Required task: Convert the records below into a numbered list, with blank lines left out.

==== The data

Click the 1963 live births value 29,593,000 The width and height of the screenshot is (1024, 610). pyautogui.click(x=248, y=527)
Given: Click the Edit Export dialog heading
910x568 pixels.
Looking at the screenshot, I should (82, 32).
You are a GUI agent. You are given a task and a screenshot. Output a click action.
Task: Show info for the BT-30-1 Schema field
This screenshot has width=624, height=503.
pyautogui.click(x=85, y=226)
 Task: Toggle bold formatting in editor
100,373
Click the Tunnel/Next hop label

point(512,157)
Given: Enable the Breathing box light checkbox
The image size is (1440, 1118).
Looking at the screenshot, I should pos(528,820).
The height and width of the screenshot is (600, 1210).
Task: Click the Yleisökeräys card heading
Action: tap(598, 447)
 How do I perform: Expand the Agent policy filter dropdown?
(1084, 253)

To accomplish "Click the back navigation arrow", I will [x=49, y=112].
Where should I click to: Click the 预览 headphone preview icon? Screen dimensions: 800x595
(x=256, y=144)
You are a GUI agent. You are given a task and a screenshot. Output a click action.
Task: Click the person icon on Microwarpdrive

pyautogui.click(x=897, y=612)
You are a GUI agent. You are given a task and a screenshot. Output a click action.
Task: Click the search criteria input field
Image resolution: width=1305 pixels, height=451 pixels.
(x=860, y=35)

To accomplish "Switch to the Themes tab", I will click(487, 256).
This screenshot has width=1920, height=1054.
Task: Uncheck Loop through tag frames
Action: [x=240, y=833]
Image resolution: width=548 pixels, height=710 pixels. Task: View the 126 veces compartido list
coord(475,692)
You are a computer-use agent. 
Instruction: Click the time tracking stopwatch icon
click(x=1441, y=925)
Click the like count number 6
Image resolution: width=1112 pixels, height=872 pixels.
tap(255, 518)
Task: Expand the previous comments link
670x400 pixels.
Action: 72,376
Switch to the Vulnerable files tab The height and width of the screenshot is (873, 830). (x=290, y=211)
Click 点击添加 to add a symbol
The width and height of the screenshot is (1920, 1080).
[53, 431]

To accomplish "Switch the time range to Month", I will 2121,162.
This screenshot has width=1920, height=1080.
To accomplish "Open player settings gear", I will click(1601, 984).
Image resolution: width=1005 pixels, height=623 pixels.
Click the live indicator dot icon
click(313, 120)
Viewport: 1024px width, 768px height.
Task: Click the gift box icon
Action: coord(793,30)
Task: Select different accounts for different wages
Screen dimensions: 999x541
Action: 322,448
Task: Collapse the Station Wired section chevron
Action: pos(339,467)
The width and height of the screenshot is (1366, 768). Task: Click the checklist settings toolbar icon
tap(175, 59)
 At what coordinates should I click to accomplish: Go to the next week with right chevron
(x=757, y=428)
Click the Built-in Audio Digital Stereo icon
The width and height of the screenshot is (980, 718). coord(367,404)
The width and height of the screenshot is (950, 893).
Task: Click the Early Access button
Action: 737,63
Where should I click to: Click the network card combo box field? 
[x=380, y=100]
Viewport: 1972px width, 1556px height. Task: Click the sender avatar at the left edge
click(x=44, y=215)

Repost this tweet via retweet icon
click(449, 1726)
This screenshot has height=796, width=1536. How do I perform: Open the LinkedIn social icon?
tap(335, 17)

========

Full response:
1. Click the 1963 live births value 29,593,000 The width and height of the screenshot is (1024, 610). pyautogui.click(x=248, y=527)
2. Given: Click the Edit Export dialog heading
3. 910x568 pixels.
4. Looking at the screenshot, I should (82, 32).
5. You are a GUI agent. You are given a task and a screenshot. Output a click action.
6. Task: Show info for the BT-30-1 Schema field
7. This screenshot has width=624, height=503.
8. pyautogui.click(x=85, y=226)
9.  Task: Toggle bold formatting in editor
10. 100,373
11. Click the Tunnel/Next hop label
12. point(512,157)
13. Given: Enable the Breathing box light checkbox
14. The image size is (1440, 1118).
15. Looking at the screenshot, I should pos(528,820).
16. The height and width of the screenshot is (600, 1210).
17. Task: Click the Yleisökeräys card heading
18. Action: tap(598, 447)
19.  How do I perform: Expand the Agent policy filter dropdown?
20. (1084, 253)
21. To accomplish "Click the back navigation arrow", I will [x=49, y=112].
22. Where should I click to: Click the 预览 headphone preview icon? Screen dimensions: 800x595
23. (x=256, y=144)
24. You are a GUI agent. You are given a task and a screenshot. Output a click action.
25. Task: Click the person icon on Microwarpdrive
26. pyautogui.click(x=897, y=612)
27. You are a GUI agent. You are given a task and a screenshot. Output a click action.
28. Task: Click the search criteria input field
29. Image resolution: width=1305 pixels, height=451 pixels.
30. (x=860, y=35)
31. To accomplish "Switch to the Themes tab", I will click(487, 256).
32. This screenshot has width=1920, height=1054.
33. Task: Uncheck Loop through tag frames
34. Action: [x=240, y=833]
35. Image resolution: width=548 pixels, height=710 pixels. Task: View the 126 veces compartido list
36. coord(475,692)
37. You are a computer-use agent. 
38. Instruction: Click the time tracking stopwatch icon
39. click(x=1441, y=925)
40. Click the like count number 6
41. Image resolution: width=1112 pixels, height=872 pixels.
42. tap(255, 518)
43. Task: Expand the previous comments link
44. 670x400 pixels.
45. Action: 72,376
46. Switch to the Vulnerable files tab The height and width of the screenshot is (873, 830). (x=290, y=211)
47. Click 点击添加 to add a symbol
48. The width and height of the screenshot is (1920, 1080).
49. [53, 431]
50. To accomplish "Switch the time range to Month", I will 2121,162.
51. This screenshot has width=1920, height=1080.
52. To accomplish "Open player settings gear", I will click(1601, 984).
53. Image resolution: width=1005 pixels, height=623 pixels.
54. Click the live indicator dot icon
55. click(313, 120)
56. Viewport: 1024px width, 768px height.
57. Task: Click the gift box icon
58. Action: coord(793,30)
59. Task: Select different accounts for different wages
60. Screen dimensions: 999x541
61. Action: 322,448
62. Task: Collapse the Station Wired section chevron
63. Action: pos(339,467)
64. The width and height of the screenshot is (1366, 768). Task: Click the checklist settings toolbar icon
65. tap(175, 59)
66.  At what coordinates should I click to accomplish: Go to the next week with right chevron
67. (x=757, y=428)
68. Click the Built-in Audio Digital Stereo icon
69. The width and height of the screenshot is (980, 718). coord(367,404)
70. The width and height of the screenshot is (950, 893).
71. Task: Click the Early Access button
72. Action: 737,63
73. Where should I click to: Click the network card combo box field? 
74. [x=380, y=100]
75. Viewport: 1972px width, 1556px height. Task: Click the sender avatar at the left edge
76. click(x=44, y=215)
77. Repost this tweet via retweet icon
78. click(449, 1726)
79. This screenshot has height=796, width=1536. How do I perform: Open the LinkedIn social icon?
80. tap(335, 17)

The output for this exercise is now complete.